Earlier today, the league vetoed a trade that would’ve sent Paul from the New Orleans Hornets to the Los Angeles Lakers. The feeling among most executives, fans, and talking heads was that, while Paul’s move to the Lakers would create another super-powered team in a big market, it was actually a better deal for the Hornets than for the Lakers. In exchange for a single player (that would be leaving town in 6 months anyway), they’d get Lamar Odom, Rockets guards Kevin Martin and Goran Dragic, forward Luis Scola, and a 2012 first-round pick. Not bad, right?
Except it didn’t happen. Commissioner David Stern, after being pressured by several owners who deemed the trade unfair, vetoed it, and now everyone — those executives, fans and taking heads — are wondering how the league can squash such an exciting (and fair) trade.
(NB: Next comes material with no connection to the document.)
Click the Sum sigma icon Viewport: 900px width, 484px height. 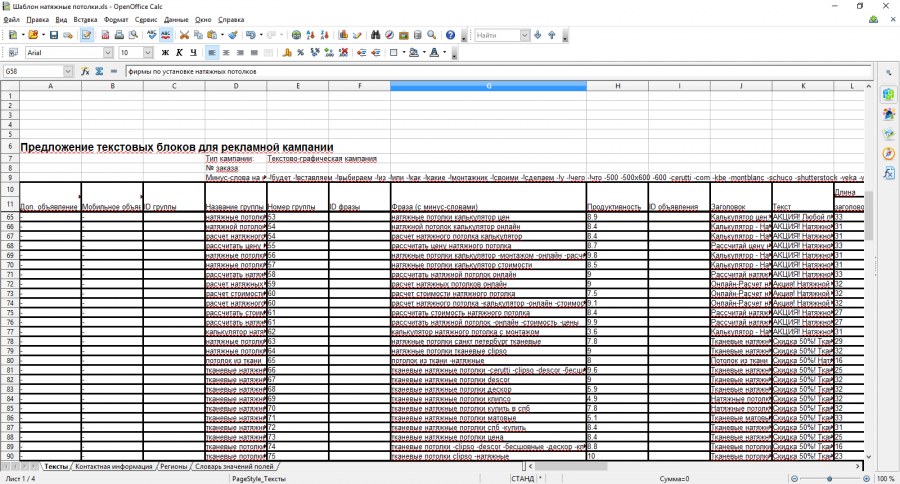[99, 72]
This was going to be big. This was going to be huge. Now? Paul appears to be stuck on a small-market team that he doesn’t want to be on, the Hornets are left with a star that doesn’t want to be there, and the fans are robbed of seeing Paul playing in the same backcourt as Kobe Bryant. How does any of this make sense?
It doesn’t, as TNT analyst Steve Kerr pointed out this morning on Colin Cowherd‘s ESPN Radio show. Kerr deemed it “one of the dumbest things the league has ever done,” and noted that it opens up the league to possibly getting sued by Paul. Which is, conceivably, the only way this gets worse for the NBA.